LAMP FELLOW OF THE MONTH (March, 2018)

Jessica Sutter, a third-year PhD student in the Physics and Astronomy Department is our Fellow of the Month for March. Throughout Jessica’s participation in the 2017-2018 LAMP Educational Development Program, she has become an inspirational designer of student-centered curriculum for the non-majors Astronomy course. She knows just how precious and fleeting one learning moment can be for each student: 

"I believe the most important thing that my students can take away from this six week course is a better understanding of the scientific process and an appreciation for the study of the cosmos. I think that this is much more important than students leaving with a memorized list of facts about Space that will quickly be forgotten. As some of the students in the course will not take many Science courses in the future this could be a crucial time to help them see the world from a scientist’s point of view and better understand how a theory is tested and understood."

In order to give students “the scientist’s point of view”, Jessica creates activities using real data from journal literature / famous past experiments, allowing students’ self-discovery.
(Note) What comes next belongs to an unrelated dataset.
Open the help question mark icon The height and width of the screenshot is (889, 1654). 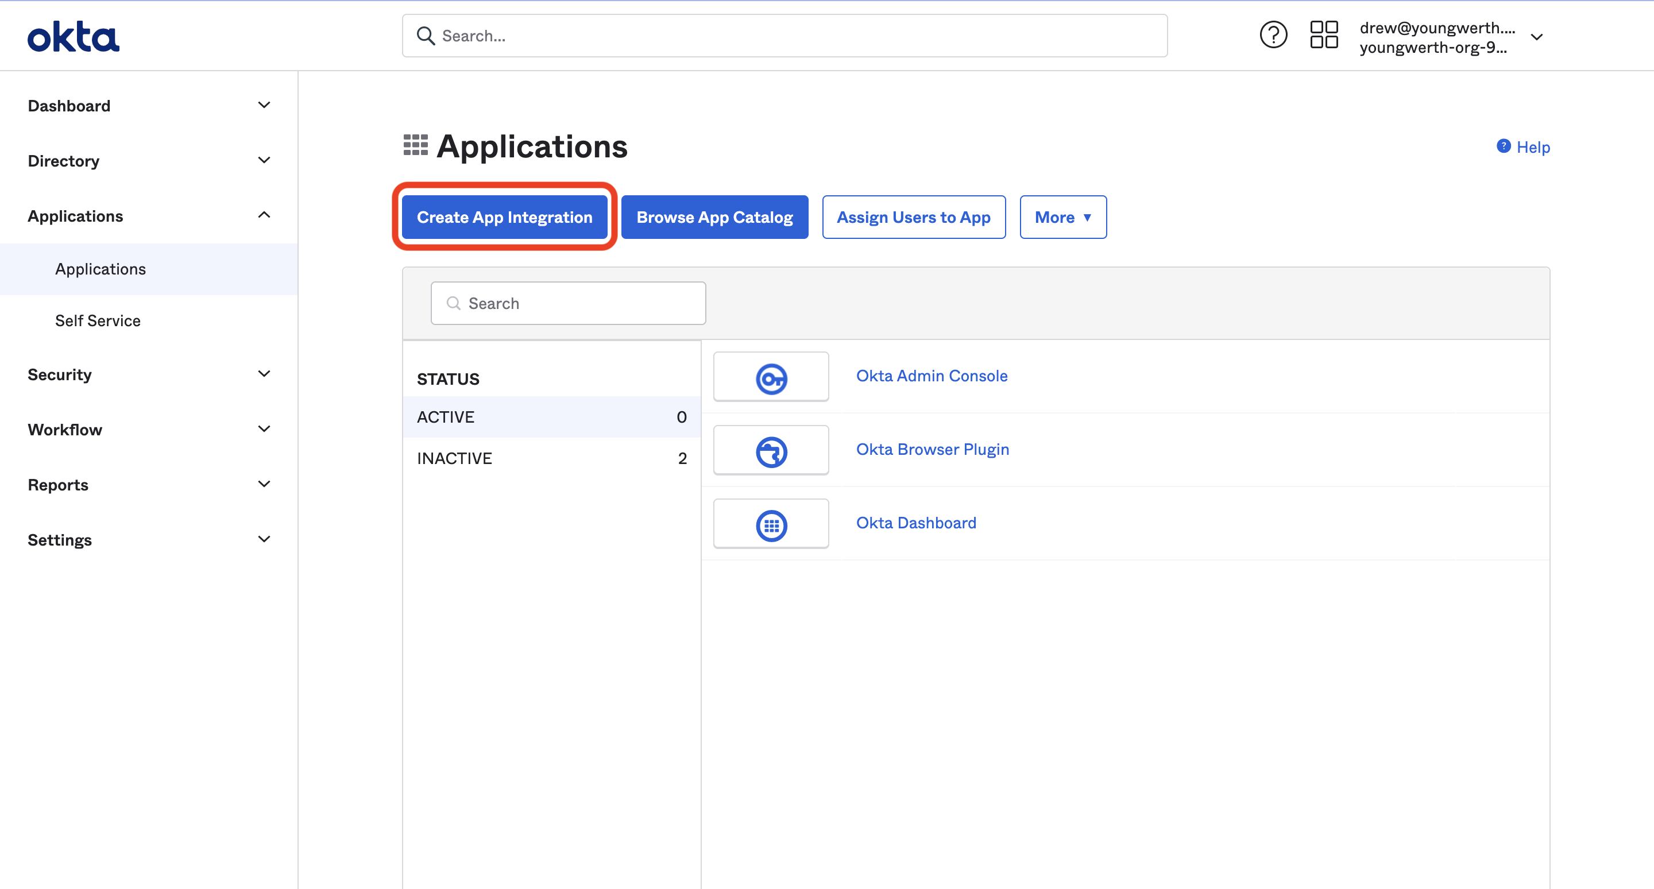click(x=1273, y=35)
For example, when given the rotational period of Saturn and one of its moons as well as Saturn’s angular size in the sky, students determine the mass and radius of Saturn. In another activity, students are given images of galaxies and asked to find their own way to categorize them. One of Jessica’s learning outcome is for students to design their own experimental plans and in facilitating this Jessica gives her students both a high level of ownership and empowers them to make their own choices. She also creates a space in which students can safely practice failure and thus deeply learn.

Jessica Sutter talking to Caleb Hill at a reception

Jessica presents her curriculum design project to Caleb Hill (a LAMP Faculty Fellow in the Chemistry Department)
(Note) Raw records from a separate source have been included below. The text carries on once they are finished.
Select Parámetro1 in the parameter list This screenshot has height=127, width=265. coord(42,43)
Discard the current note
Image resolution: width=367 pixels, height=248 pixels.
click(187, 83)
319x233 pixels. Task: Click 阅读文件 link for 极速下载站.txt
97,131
In Jessica’s many active learning sessions, she validates different ways of knowing by changing the skill sets that are given value. This enhances inclusion of diverse students as does Jessica’s strategy for creating student groups. However, Jessica does not stop there; she carefully knits in narratives of famous scientists from underrepresented groups and makes certain that their stories are valued.

When asked what had changed for her since arriving at the LAMP Summer Institute, Jessica said, “Before this trip, I think I was more focused on making learning fun, and just trying to bring my excitement about astronomy to a classroom. Now I want to make sure I have a clear, specific goal for my students and my courses. I am trying to make sure all activities I do in class are focused towards these goals, and my students actually progress during each class.”

In order to assess her students’ learning, Jessica has devised an assessment strategy that is both creative and fun. On the first day of class she asks students to propose a plan to determine the nature of stars. Jessica then plays the video clip from Disney’s Lion King in which Timon and Pumbaa are debating whether stars are trapped fireflies or burning balls of gas. She asks the students how they might go about testing these hypotheses. Jessica then repeats this assessment at the end of the semester and monitors student growth.

On February 16th, Jessica led our cohort of faculty, graduate students and post-docs through an active session in which we interpreted real data to graph the speed at which a coronal mass ejection was moving. We could use our findings to advise astronauts. This activity was one of several open educational resources (OERs) that Jessica had adopted and modified. These freely accessed OERs complimented many original activities that Jessica created over long nights of compiling primary literature data to provide to her students. Further supporting her dedication to inclusion, in addition to utilizing free resources, Jessica incorporated students’ personal interests into the course, noting, “Students got to vote on what they did during the last week. This made the last week super fun and 100% of students said they appreciated having choice.”

When Jessica asked the students to return to the methods they would use to test Timon and Pumbaa’s hypotheses, the students’ responses showed increases in scientific literacy but also discipline-specific knowledge. Below shows the contrast between one student’s first day and final response:

First Day: “Pumbaa can also prove Timon’s theory wrong because fireflies are insects, and most insects have a life span of a few weeks. He can create a star map, and if in a year or so, most of them haven’t gone out, he can say with reasonable certainty that they’re not fireflies”
Final: “Now, we know that every star contains Hydrogen, and that Hydrogen gives off distinctive emission lines. I can now somehow get Timon and Pumbaa a spectrometer, along with a container of pure Hydrogen, a gas. The Hydrogen can be heated up to measure its emission spectrum, there should be one line in particular that stands out, the Hɑ line. Then the spectrometer could be used on a few stars.”

Jessica is truly making the most of a precious and fleeting moment of student learning! Congratulations Jessica! You are literally rocking our planet!